The son of the lord Harald Grenske and a descendant of the Norwegian ruler Harald I Fairhair, Olaf was reared as a pagan and became a Viking warrior in the Baltic region. He fought against the English in 1009–11 but assisted the English ruler Ethelred (Aethelred) II the Unready against the Danes in 1013. When the Danish king Sweyn (Svein) I gained the advantage in England, Olaf went to Spain and also to France, where he was baptized at Rouen (1013).
Returning to Norway in 1015, Olaf conquered territory that had previously been held by Denmark, Sweden, and the Norwegian earl Haakon of Lade; by 1016 he had consolidated his rule in all Norway. In the succeeding 12 years he built his base of support among the aristocracy in the interior and pressed relentlessly for the acceptance of Christianity, using missionaries he brought from England. The Church of Norway may be dated from 1024, when Olaf and his ecclesiastical adviser, Bishop Grimkell, presented a religious code at Moster.
Olaf resolved his conflict with the Swedish king Olaf Skötkonung by 1019 and joined forces with the king’s son Anund Jakob when Canute, king of England and Denmark, threatened to conquer Norway. Canute’s control of the trade routes to the west of Norway, and the prospect of his ruling more indirectly than Olaf had done, won the support of leading Norwegian chieftains. Canute forced Olaf to flee to Russia (1028), where the Norwegian ruler took refuge with his Swedish wife’s relatives.

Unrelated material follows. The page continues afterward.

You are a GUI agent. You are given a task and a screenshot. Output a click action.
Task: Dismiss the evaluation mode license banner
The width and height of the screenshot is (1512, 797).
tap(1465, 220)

Olaf attempted to reconquer Norway in 1030 with help from Anund Jakob but was defeated by a superior Norwegian peasant and Danish army in the Battle of Stiklestad (1030), one of the most celebrated battles in ancient Norse history. Olaf’s popularity, his church work, and the aura of legend that surrounded his death, which was supposedly accompanied by miracles, led to his canonization in 1031. His popularity spread rapidly; churches and shrines were constructed in his honour in England, Sweden, and Rome. He was the last Western saint accepted by the Eastern Orthodox church.